== DATASET RECORDS ==
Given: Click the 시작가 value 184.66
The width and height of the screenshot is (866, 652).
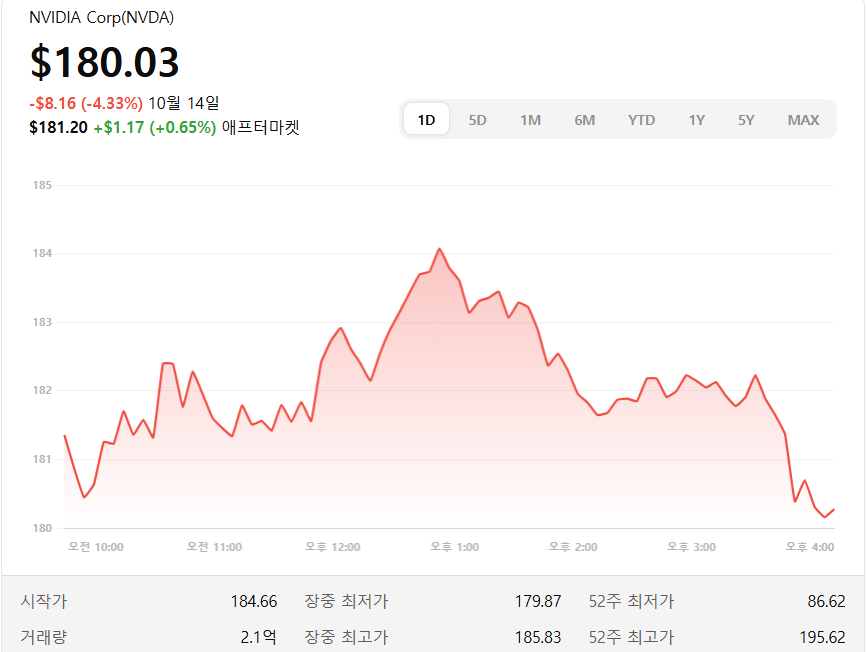Looking at the screenshot, I should (x=253, y=602).
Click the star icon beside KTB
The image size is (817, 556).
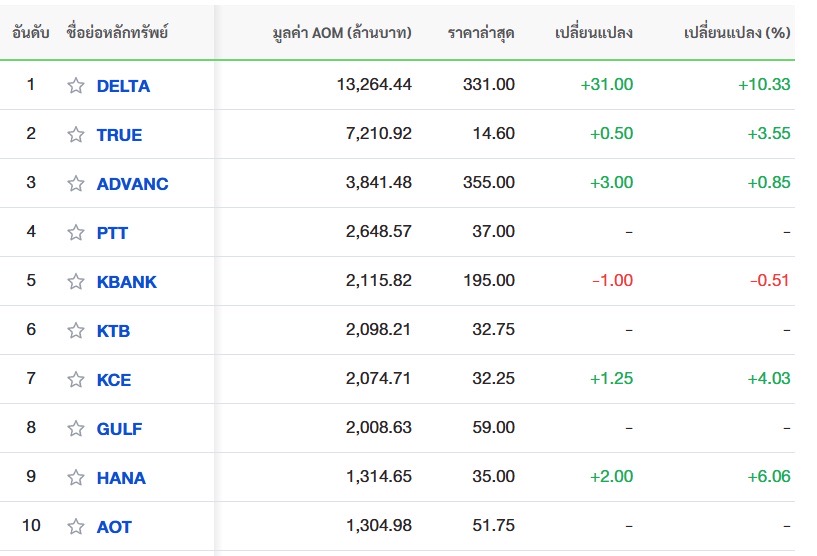(76, 330)
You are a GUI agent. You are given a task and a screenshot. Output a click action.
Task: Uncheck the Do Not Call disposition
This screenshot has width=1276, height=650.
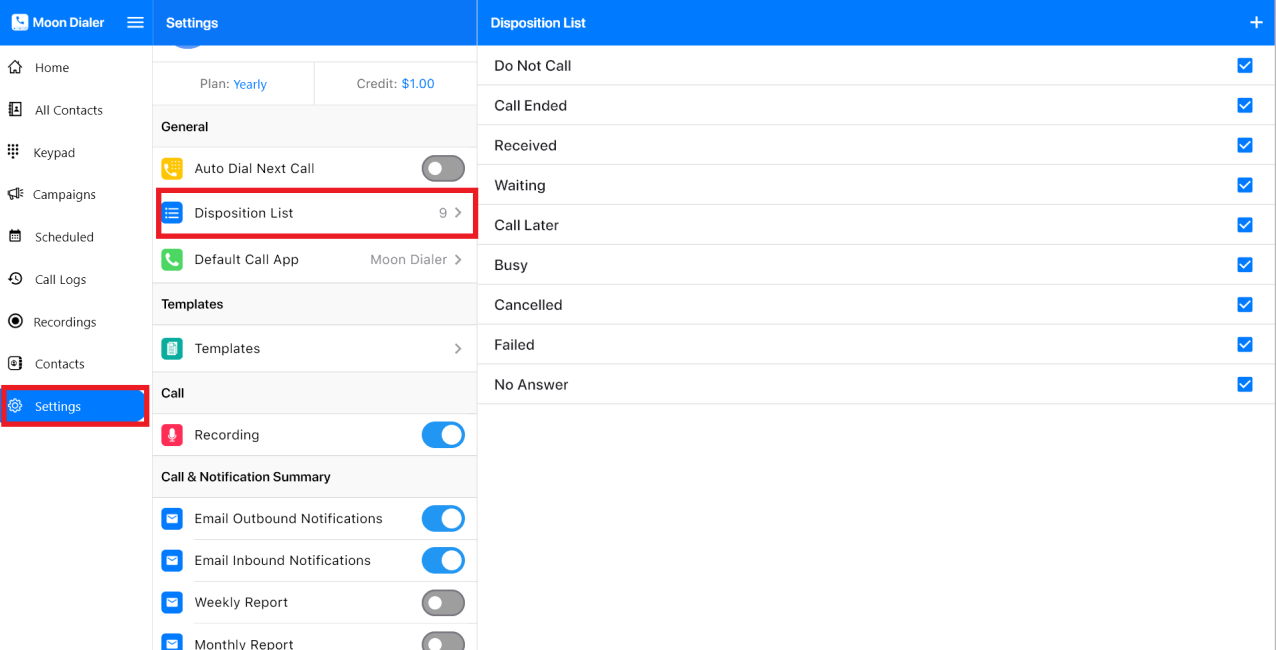tap(1245, 66)
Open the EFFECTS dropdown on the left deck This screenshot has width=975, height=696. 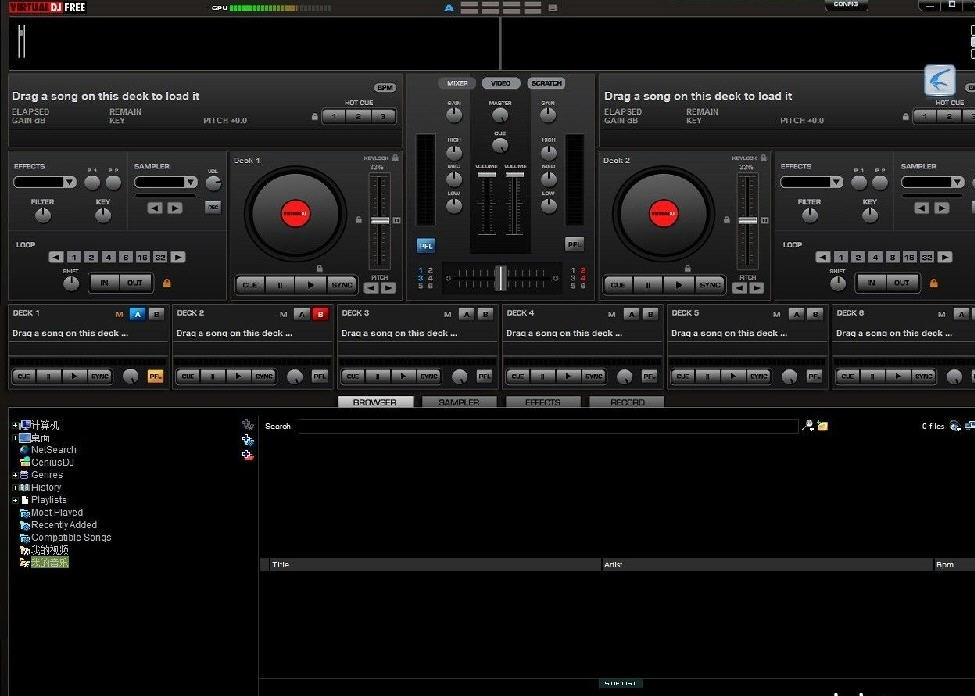44,181

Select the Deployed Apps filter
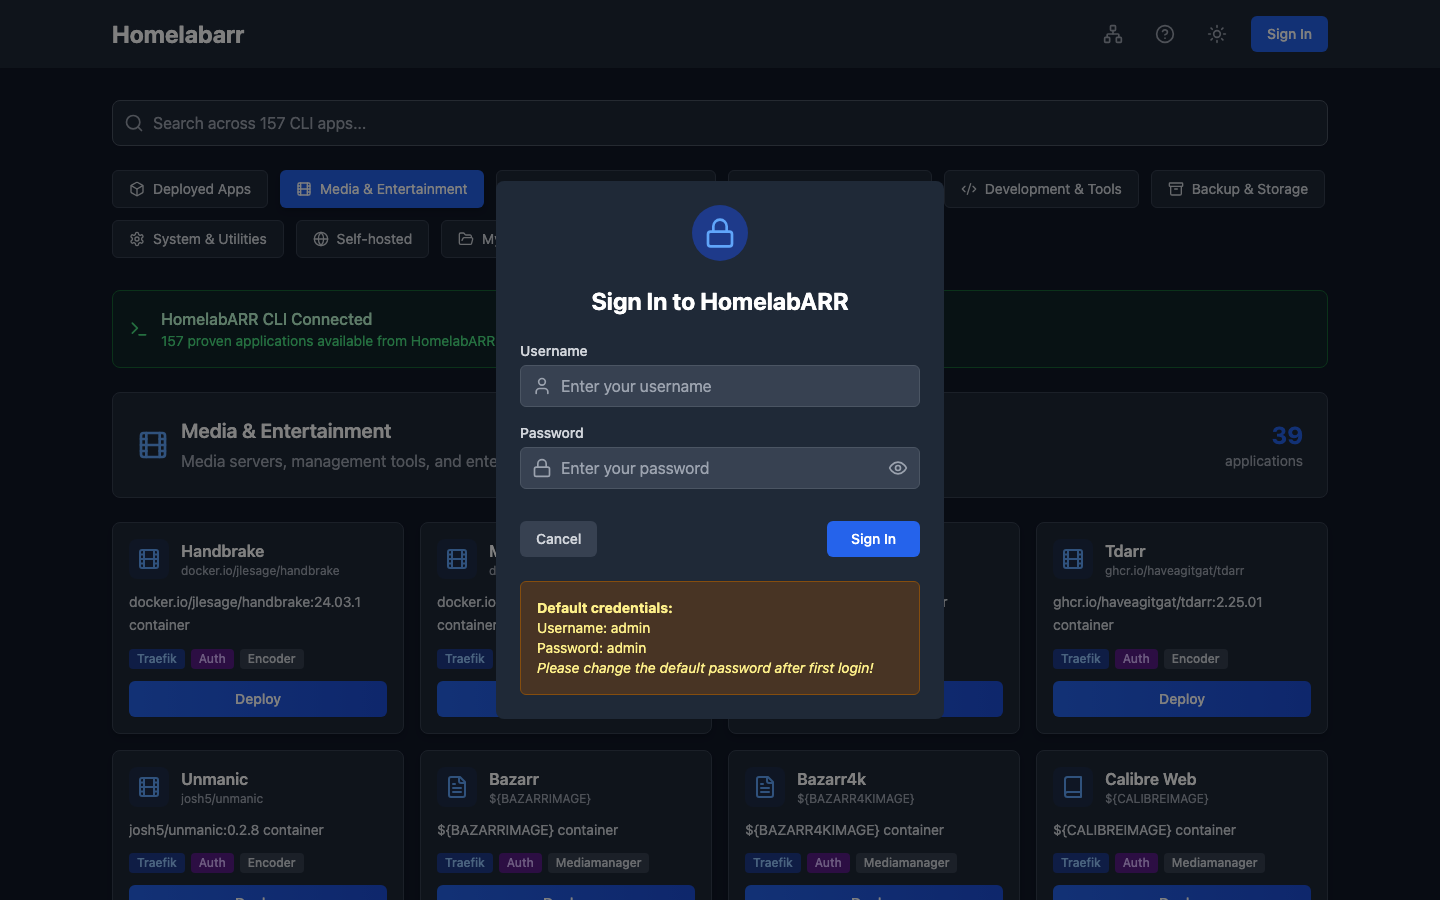click(189, 188)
===
▶ **TASK BRIEF**: Write out again the lines of the items above, starting with the line that contains "You are a GUI" and going on through the line that contains "tap(1245, 66)". Swap "disposition" for "status", change nothing else, and leave the pictures out.

▶ **WRITTEN ANSWER**:
You are a GUI agent. You are given a task and a screenshot. Output a click action.
Task: Uncheck the Do Not Call status
This screenshot has width=1276, height=650.
tap(1245, 66)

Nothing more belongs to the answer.